# [Task to complete]
Leave out the pictures and output the data verbatim.

# [Material to process]
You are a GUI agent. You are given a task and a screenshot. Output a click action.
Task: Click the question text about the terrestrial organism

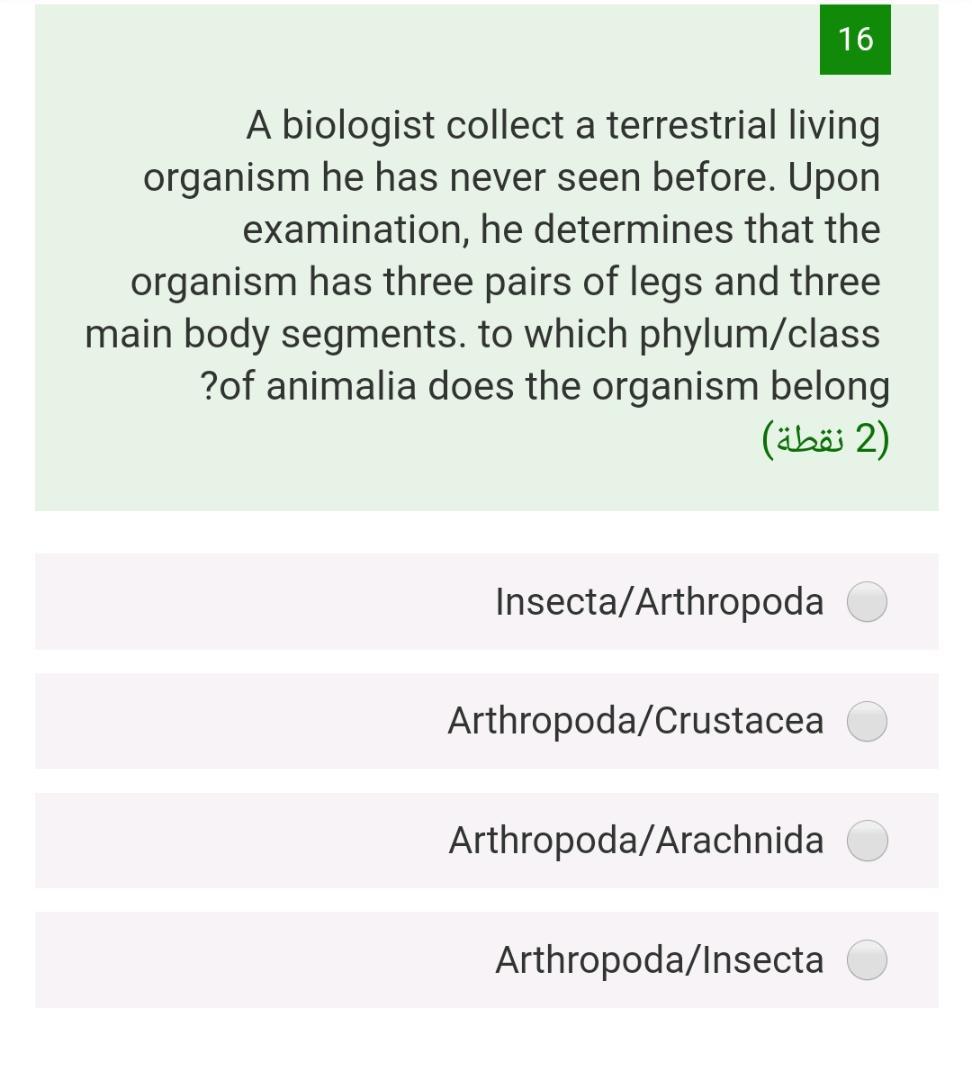pyautogui.click(x=485, y=255)
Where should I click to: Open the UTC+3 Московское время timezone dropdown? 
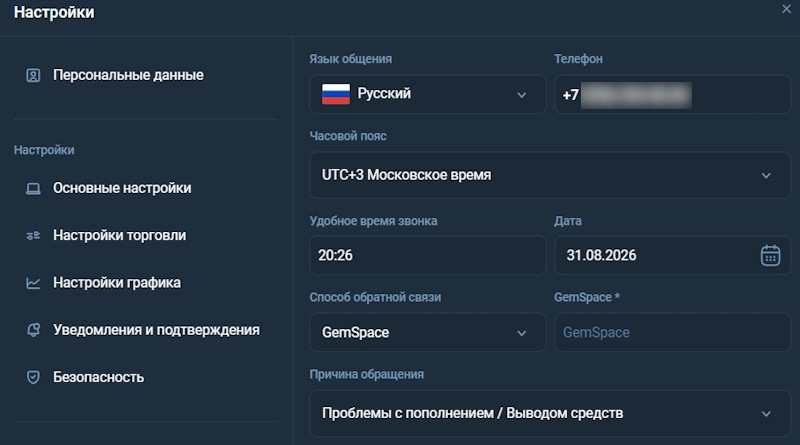[550, 175]
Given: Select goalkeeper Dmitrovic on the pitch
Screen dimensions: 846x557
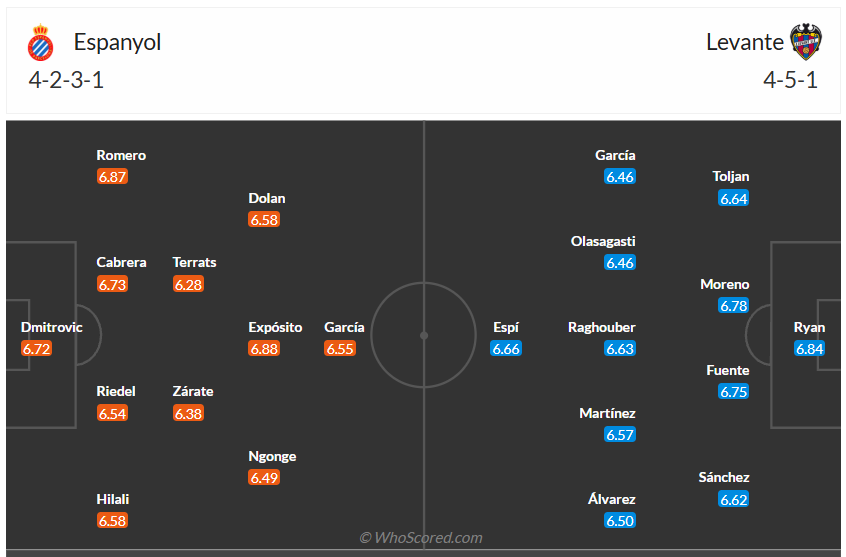Looking at the screenshot, I should click(52, 327).
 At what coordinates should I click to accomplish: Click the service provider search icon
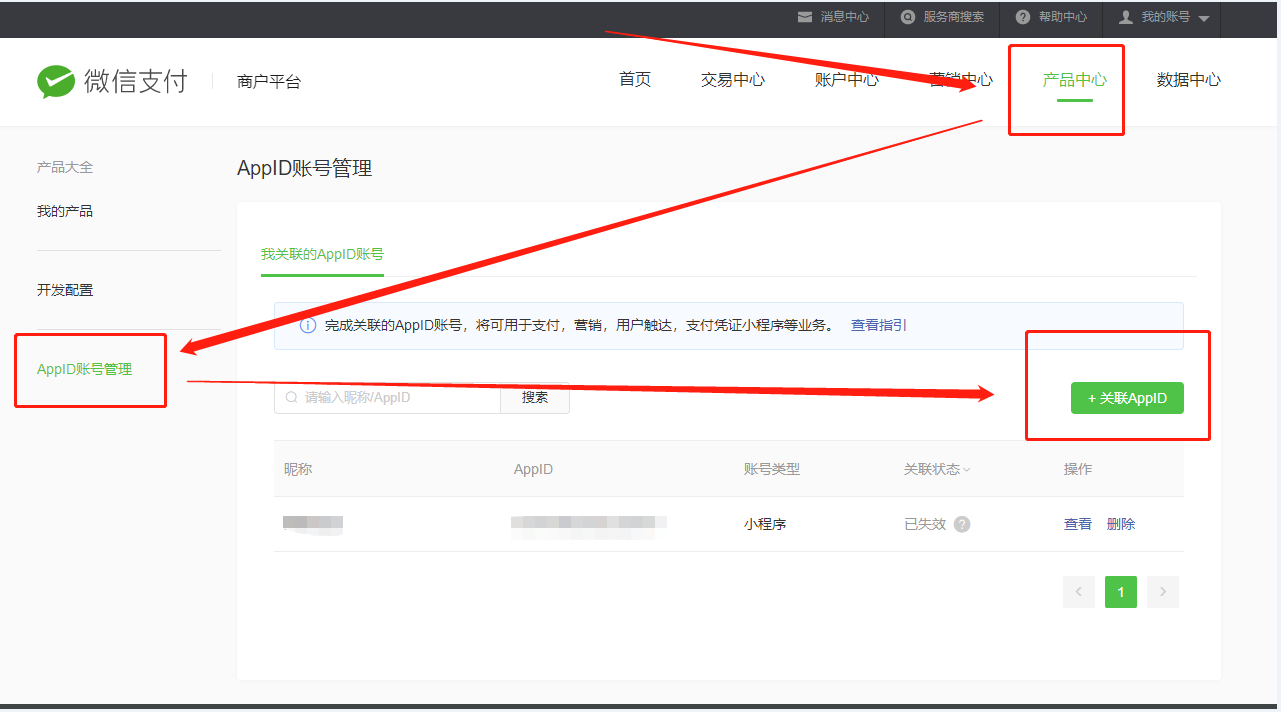point(908,17)
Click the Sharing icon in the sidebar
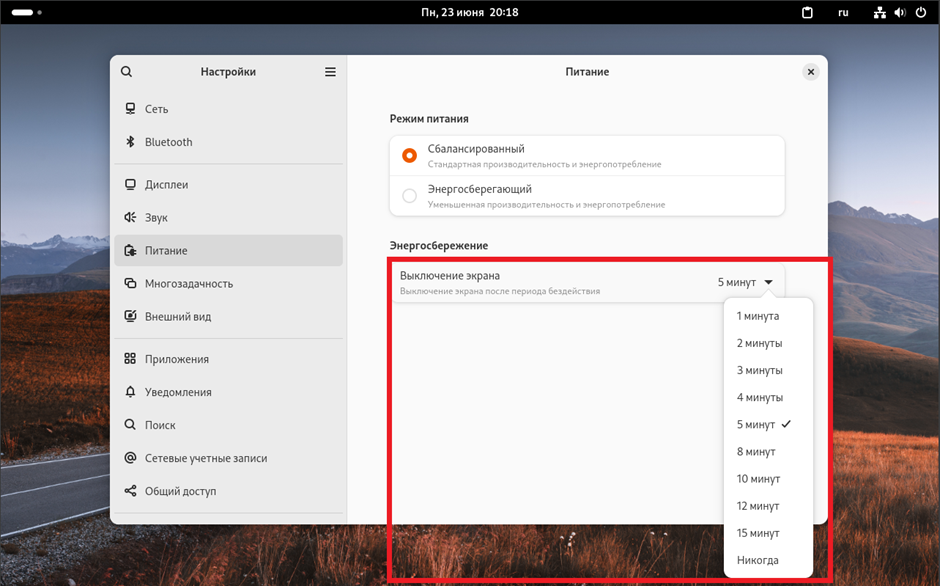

# [Answer box]
You are a GUI agent. You are given a task and a screenshot. Output a click action.
Task: Click the question text about the terrestrial organism

pyautogui.click(x=485, y=255)
Where should I click to: Open the UTC+3 Московское время timezone dropdown? 
[550, 175]
Given: Select goalkeeper Dmitrovic on the pitch
Screen dimensions: 846x557
Looking at the screenshot, I should click(52, 327).
 At what coordinates should I click to accomplish: Click the service provider search icon
point(908,17)
Click the Sharing icon in the sidebar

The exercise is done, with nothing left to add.